Prospection commerciale et droits des personnes : sanction de 1 million d’euros à l’encontre de TOTALENERGIES

30 juin 2022

La CNIL a prononcé une sanction de 1 million d’euros à l’encontre de la société TOTALENERGIES ÉLECTRICITÉ ET GAZ FRANCE, notamment pour ne pas avoir respecté les obligations en matière de prospection commerciale et de droits des personnes.

Le contexte

La CNIL a reçu plusieurs plaintes concernant les difficultés rencontrées par des personnes dans la prise en compte, par le producteur et fournisseur d’énergies français, TOTALENERGIES ÉLECTRICITÉ ET GAZ FRANCE, de leurs demandes d’accès à leurs données et d’opposition à recevoir des appels de prospection commerciale.

Sur la base des constatations effectuées lors des contrôles, la formation restreinte – organe de la CNIL chargé des sanctions – a prononcé à l’encontre de la société TOTALENERGIES ÉLECTRICITÉ ET GAZ FRANCE une amende de 1 million d’euros rendue publique.

Le montant de cette amende a été décidé au regard des manquements retenus ainsi qu’en tenant compte de l’ensemble des mesures prises par la société au cours de la procédure pour se mettre en conformité.

Les manquements sanctionnés

Un manquement à l’obligation de permettre aux personnes de s’opposer à de la prospection commerciale

La société proposait, sur son site web, un formulaire de souscription à un contrat d’énergie dans lequel l’utilisateur reconnaissait donner son accord pour l’utilisation de ses données personnelles afin de recevoir ultérieurement des offres commerciales, sans avoir la possibilité de s’y opposer.

En remplissant ce formulaire, l’utilisateur ne disposait donc pas de moyen d’opposition à la réutilisation de ses données à des fins de prospection commerciale pour des produits ou services analogues, ce qui est contraire à la réglementation (article L. 34-5 du code des postes et des communications électroniques ou CPCE).

Des manquements à l’obligation d’information et au respect de l’exercice des droits

Les vérifications effectuées par la CNIL ont également permis de mettre en évidence quatre autres manquements retenus dans la décision de sanction :

  • Un manquement à l’obligation d’information des personnes démarchées téléphoniquement (article 14 du RGPD).

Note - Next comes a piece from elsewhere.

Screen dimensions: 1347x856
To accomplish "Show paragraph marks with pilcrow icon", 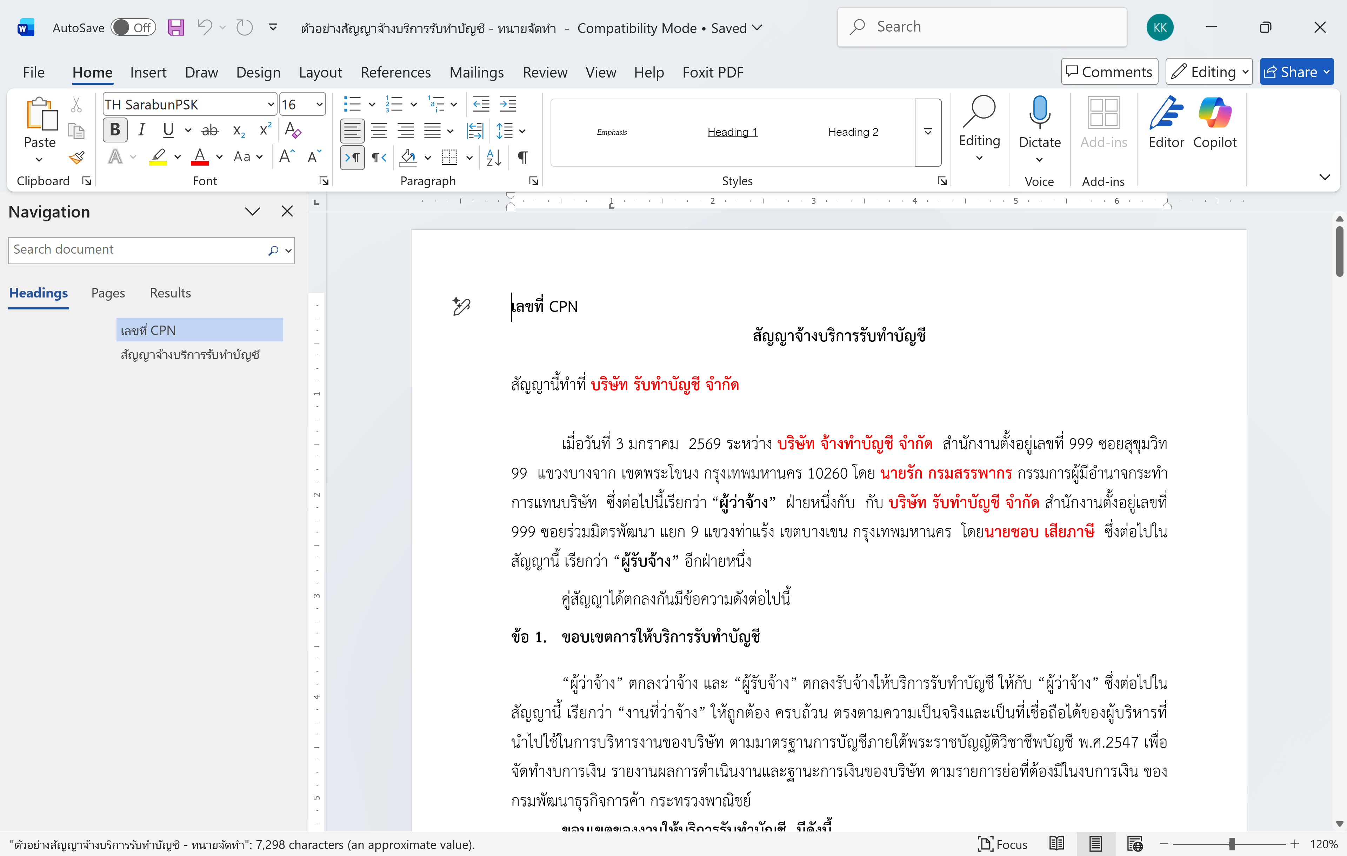I will click(x=522, y=158).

En effet, les informations essentielles concernant le traitement de leurs données n’étaient pas communiquées aux personnes contactées qui ne se voyaient pas non plus offrir la possibilité d’accéder à plus d’informations, par exemple en activant une touche de leur clavier de téléphone.
  • Un manquement à l’obligation de respecter le droit d’accès aux données (article 15 du RGPD) et le droit d’opposition des personnes concernées (article 21 du RGPD). La société n’a pas pris en compte les demandes des plaignants souhaitant accéder à leurs données personnelles et à ne plus recevoir aucun appel de prospection commerciale.
  • Un manquement aux obligations relatives aux modalités d’exercice des droits (article 12 du RGPD). La société n’a pas répondu aux demandes d’exercice de droit dans le délai d’un mois prévu par les textes.